Why crossroads (and other intersections) are such killers

Fifty per cent of road trauma happens at intersections – and it's easy to see why. It doesn’t happen because of a defect in the rules. It happens because some people fail to comply with their ‘give-way’ obligations, at the same time as somebody else fails to manage the risk that this might – does – happen. Expecting 100 per cent ‘give-way’ compliance by other drivers is the same as living in a fool’s paradise. Watch the video and see what can happen, and how horrible the collateral damage can be, when it all goes horribly wrong.

Who knows why people sometimes fail to stop or give way? People are fallible. They make mistakes. And, let’s be frank, some people are just scumbags who just don’t drive responsibly. Some are drunk, or on drugs, and some are just scumbags.

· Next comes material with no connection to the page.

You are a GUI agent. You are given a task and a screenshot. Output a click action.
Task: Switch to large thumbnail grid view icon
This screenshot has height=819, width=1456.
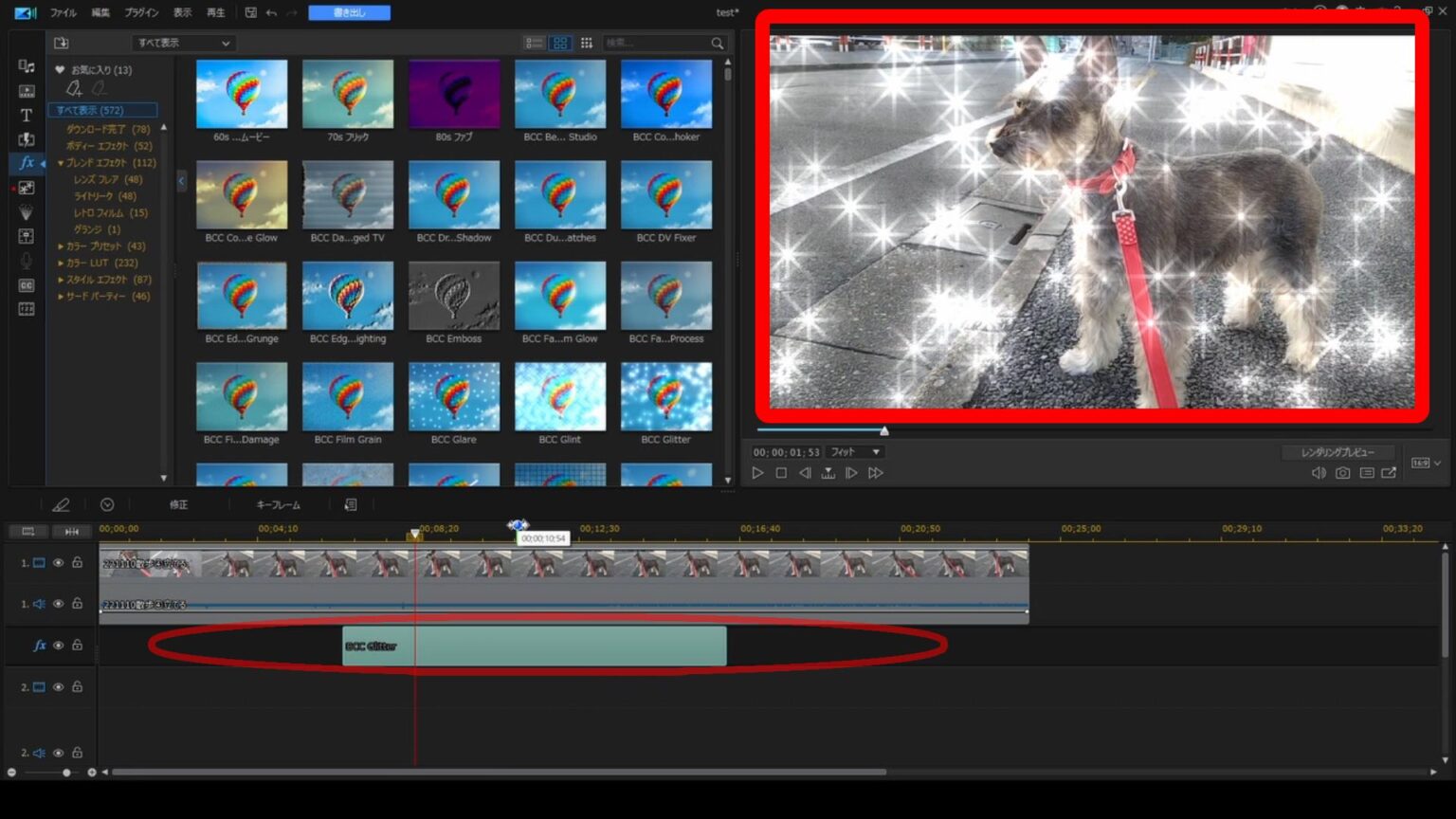click(x=560, y=43)
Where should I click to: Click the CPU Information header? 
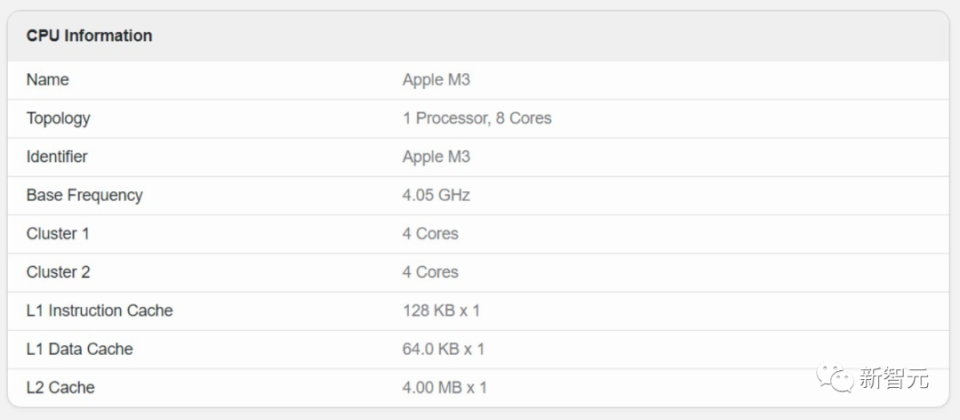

You have to remember that the only thing stopping cars at intersections is a few red light globes, or some graphics painted on bits of tin bolted on posts. And of course the compliance of the driver approaching them, which is unpleasantly variable.

You’re sharing the road with some people who won't give way properly today. You need to manage this risk. So look both ways before proceeding through intersections when you have notional ‘right of way’ – such as if the light is green for you. Make sure others who could potentially crash into you are honouring their give-way obligations (ie stopping for the red). Be ready to stop or evade. Make it a habit. (It’s one of the benefits of lifting your vision and being generally more situationally aware as you drive.) Do it every time you pass through an intersection.

If you can manage to do this, you cut your risk of being a road trauma victim in half.